Every line from the one that includes "The height and width of the screenshot is (588, 876)." to the end of the entries should be written out exactly, with the first and last included.

####################

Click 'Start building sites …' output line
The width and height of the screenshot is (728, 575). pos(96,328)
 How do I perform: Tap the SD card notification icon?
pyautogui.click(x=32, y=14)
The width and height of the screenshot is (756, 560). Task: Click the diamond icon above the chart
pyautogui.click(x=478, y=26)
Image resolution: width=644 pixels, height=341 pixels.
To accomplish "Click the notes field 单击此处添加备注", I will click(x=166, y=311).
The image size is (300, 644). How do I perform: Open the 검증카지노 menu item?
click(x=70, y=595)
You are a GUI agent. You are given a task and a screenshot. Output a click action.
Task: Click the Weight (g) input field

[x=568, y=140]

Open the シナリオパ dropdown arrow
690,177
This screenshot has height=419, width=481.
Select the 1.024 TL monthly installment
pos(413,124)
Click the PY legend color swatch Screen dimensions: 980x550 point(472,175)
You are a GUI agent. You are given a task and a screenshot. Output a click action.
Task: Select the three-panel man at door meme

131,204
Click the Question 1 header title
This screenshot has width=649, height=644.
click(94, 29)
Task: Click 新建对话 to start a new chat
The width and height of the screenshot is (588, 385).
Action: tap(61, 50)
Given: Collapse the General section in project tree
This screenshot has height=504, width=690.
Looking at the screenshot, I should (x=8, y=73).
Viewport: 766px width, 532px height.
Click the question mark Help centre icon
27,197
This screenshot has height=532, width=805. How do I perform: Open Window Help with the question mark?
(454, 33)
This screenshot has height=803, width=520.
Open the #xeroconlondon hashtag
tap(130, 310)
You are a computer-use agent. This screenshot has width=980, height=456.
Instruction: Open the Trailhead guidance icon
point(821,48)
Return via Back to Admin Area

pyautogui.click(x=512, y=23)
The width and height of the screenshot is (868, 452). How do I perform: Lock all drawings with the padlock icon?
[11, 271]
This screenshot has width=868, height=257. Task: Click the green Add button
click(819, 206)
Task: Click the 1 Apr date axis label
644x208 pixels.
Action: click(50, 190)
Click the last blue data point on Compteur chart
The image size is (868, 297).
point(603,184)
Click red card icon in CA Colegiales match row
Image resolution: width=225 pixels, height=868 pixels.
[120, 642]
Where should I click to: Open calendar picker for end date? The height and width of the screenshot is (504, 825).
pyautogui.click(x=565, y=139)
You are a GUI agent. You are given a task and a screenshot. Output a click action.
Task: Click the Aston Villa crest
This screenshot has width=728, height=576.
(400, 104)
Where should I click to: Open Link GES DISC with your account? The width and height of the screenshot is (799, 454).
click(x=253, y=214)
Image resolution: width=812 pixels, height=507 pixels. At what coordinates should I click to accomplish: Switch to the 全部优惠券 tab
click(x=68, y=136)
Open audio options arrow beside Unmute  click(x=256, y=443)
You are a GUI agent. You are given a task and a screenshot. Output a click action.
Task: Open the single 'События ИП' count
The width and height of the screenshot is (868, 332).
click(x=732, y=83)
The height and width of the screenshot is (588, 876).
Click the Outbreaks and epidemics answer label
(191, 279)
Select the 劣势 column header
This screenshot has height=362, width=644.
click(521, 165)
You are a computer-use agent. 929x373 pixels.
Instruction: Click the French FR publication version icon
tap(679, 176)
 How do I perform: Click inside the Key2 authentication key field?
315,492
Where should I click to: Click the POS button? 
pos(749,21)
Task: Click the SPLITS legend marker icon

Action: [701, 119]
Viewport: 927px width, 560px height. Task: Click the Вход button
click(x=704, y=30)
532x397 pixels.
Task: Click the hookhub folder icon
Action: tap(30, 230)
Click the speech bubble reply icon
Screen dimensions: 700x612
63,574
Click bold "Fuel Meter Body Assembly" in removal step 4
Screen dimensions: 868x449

####################

ANSWER TO THIS EXERCISE:
The height and width of the screenshot is (588, 876).
Click the Outbreaks and epidemics answer label
(191, 279)
Select the 劣势 column header
This screenshot has height=362, width=644.
click(521, 165)
You are a computer-use agent. 929x373 pixels.
Instruction: Click the French FR publication version icon
tap(679, 176)
 How do I perform: Click inside the Key2 authentication key field?
315,492
Where should I click to: Click the POS button? 
pos(749,21)
Task: Click the SPLITS legend marker icon

Action: [701, 119]
Viewport: 927px width, 560px height. Task: Click the Вход button
click(x=704, y=30)
532x397 pixels.
Task: Click the hookhub folder icon
Action: tap(30, 230)
Click the speech bubble reply icon
Screen dimensions: 700x612
63,574
Click bold "Fuel Meter Body Assembly" in removal step 4
Screen dimensions: 868x449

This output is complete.